Holly Walker’s apprentice ski guide journey

Holly Walker takes the plunge near Revelstoke, British Columbia. [Photo] Re Wikstrom

In February 2015, while skiing out of bounds in the Swiss Alps, Holly Walker was caught in an avalanche where she sustained a blown knee. During her recovery, she spent time processing her career, which, after college, landed her behind a desk and on British Columbia’s Whistler and Blackcomb ski patrols to satiate her need for mountain time. But the accident became a turning point, and in June 2016 Walker was accepted into the Association of Canadian Mountain Guides’ (ACMG) ski-guide program. With numerous descents on Alaska’s Denali and in the Tordrillo Mountains, and given her prior first-aid experience, she fast-tracked her training, is working toward her Canadian Avalanche Association Operations Level 2 and is well on her way to being a certified ski guide.

Learning to Guide

Sometimes you need a little negativity, a little kick in the butt to move out of your comfort zone. I passed my apprentice ski guide exam in April 2017, and there is such demand right now for guides. Everyone wants to go backcountry skiing, so it’s a great industry to be working in.

One cool opportunity recently presented itself when Ross Berg with Altus Mountain Guides reached out to me, and we started chatting about teaching women’s ski touring and mountaineering courses. That experience played a big role in me wanting to get into the industry. I loved taking women ski touring who had never had that experience, who had always been following a male partner or who had just been shy about the process. And this expanded into ski mountaineering courses where we were rappelling into couloirs and taking people out of their comfort zones—I had so much fun. I didn’t realize how rewarding it could be to teach like that, and I still run into those women, and they tell me their experience was life changing. 

One of the things that I’m stoked about is that last year, the ACMG said that 25 percent of candidates being examined were female, which is the highest number yet, and it’s awesome to see the movement emerge of more females wanting to work in the backcountry.

New Challenges

My biggest challenge in going through the courses is twofold. Firstly, I didn’t have any guiding experience per se; I’d never tail guided or anything like that; I was a ski patroller and was working inbounds.
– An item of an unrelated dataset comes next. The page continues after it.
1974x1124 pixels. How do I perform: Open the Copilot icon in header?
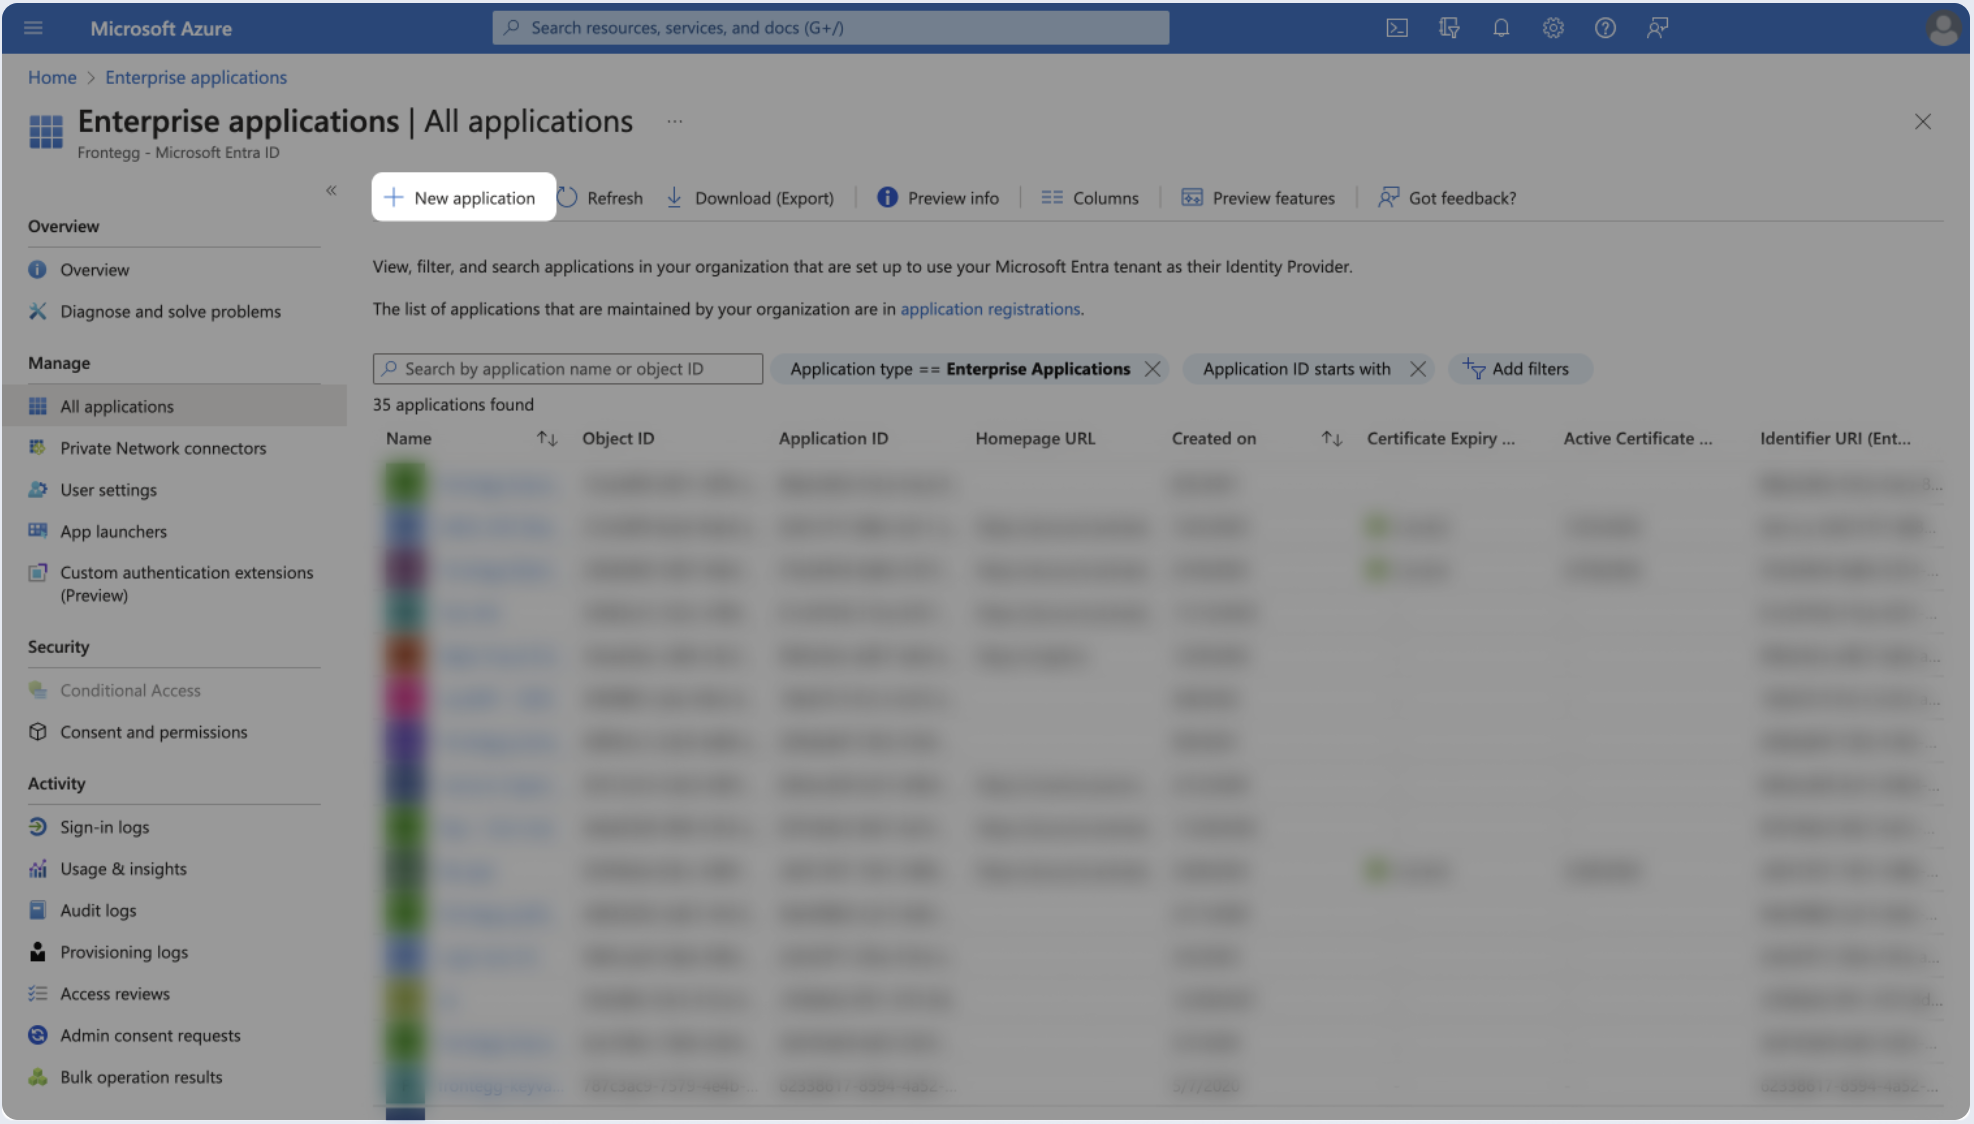click(1449, 28)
We didn’t mitigate risk in the backcountry and, in a way, we were actually working with risk and creating intentional avalanches to be able to manage them, and we dealt with injuries after the fact. It was interesting to have to work from a different angle as a prospective guide.
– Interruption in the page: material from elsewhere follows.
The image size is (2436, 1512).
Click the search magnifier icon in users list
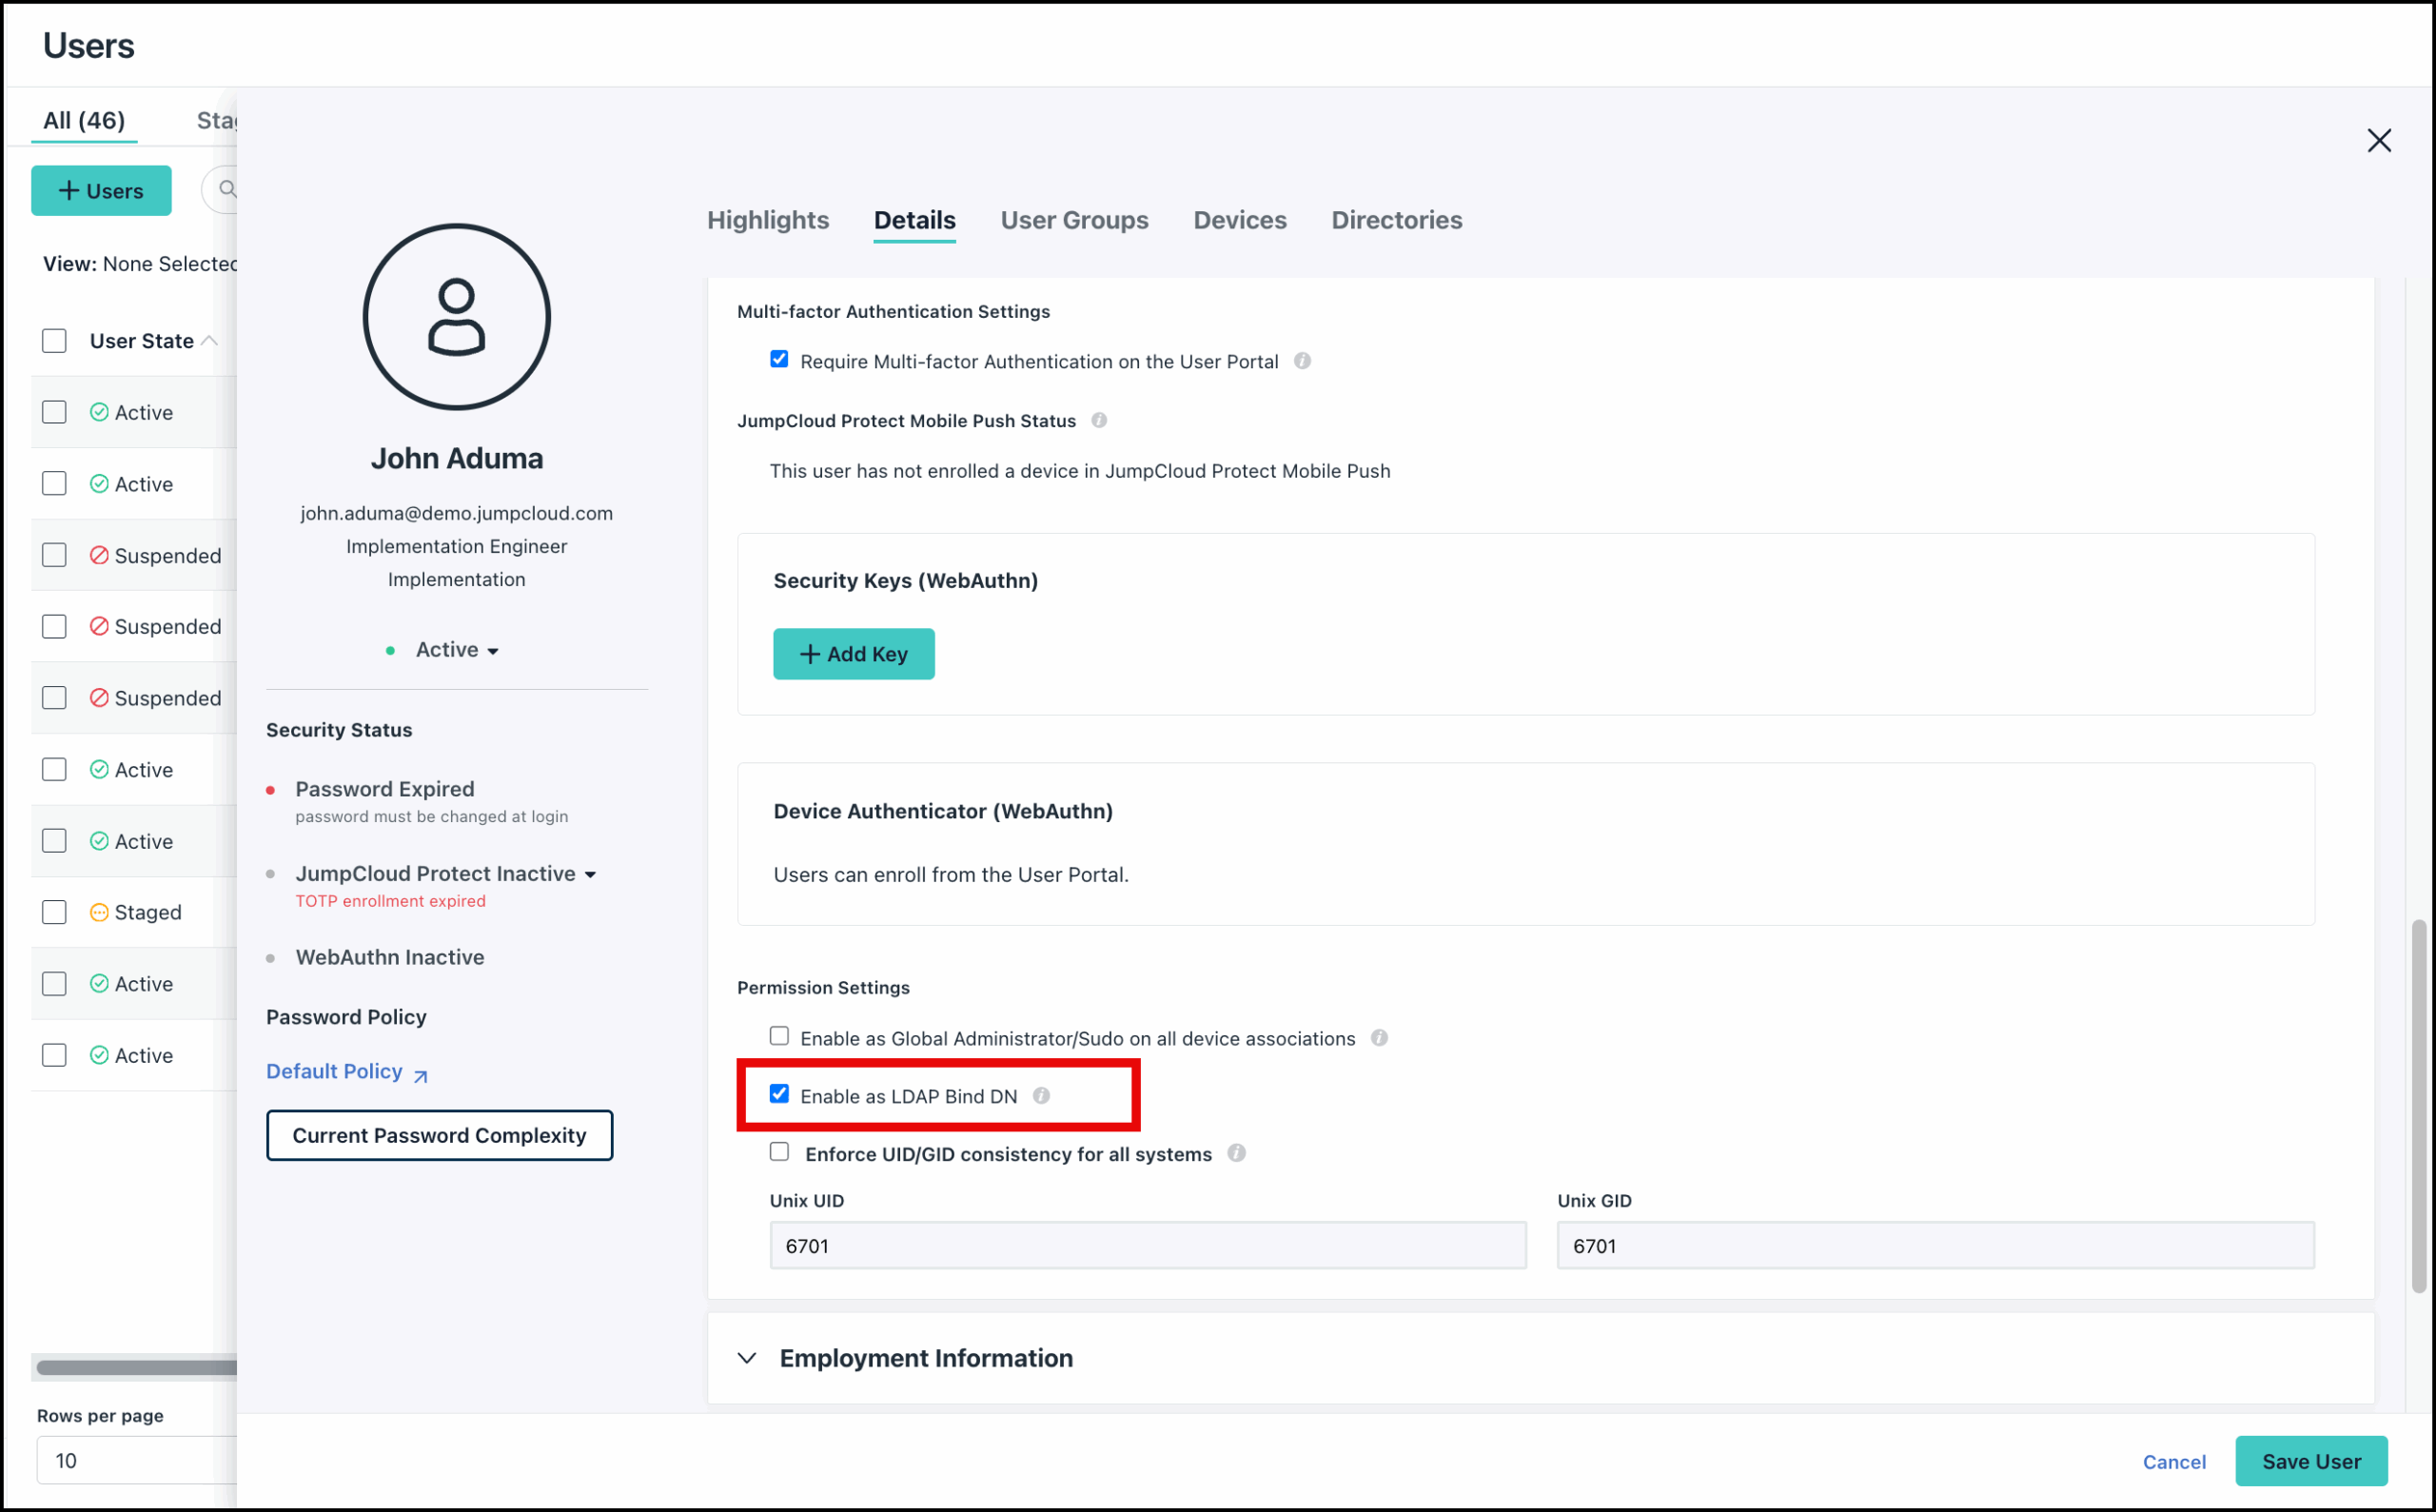coord(228,189)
The second challenge is that I didn’t have rope skills, and acquiring them has been a steep learning curve. I didn’t practice enough and I went into these courses as a pure skier. The ski movement standard exam was easy for me to pass, but I didn’t pass the ropes exam twice. Luckily, they let you take the ropes and other exams three times, and I passed it that last time.

Deep Dive

If you’re going to dive deep into the guide world, it’s good to see what you’re going to be getting into beforehand. If you’re going to throw $10- to $20,000 into something, know you want to do it first. You should have a first-aid course for your own safety, so that’s an easy place to start, and it’s not wasted money no matter what. Then I recommend exploring a Canadian Avalanche Association (CAA) Operations Level 1—the equivalent of a Pro Level 1 in the U.S. With a CAA1 and a first-aid course, you can be a tail guide at most cat-ski operations in Canada, and that’s a great place to start your guide-education journey.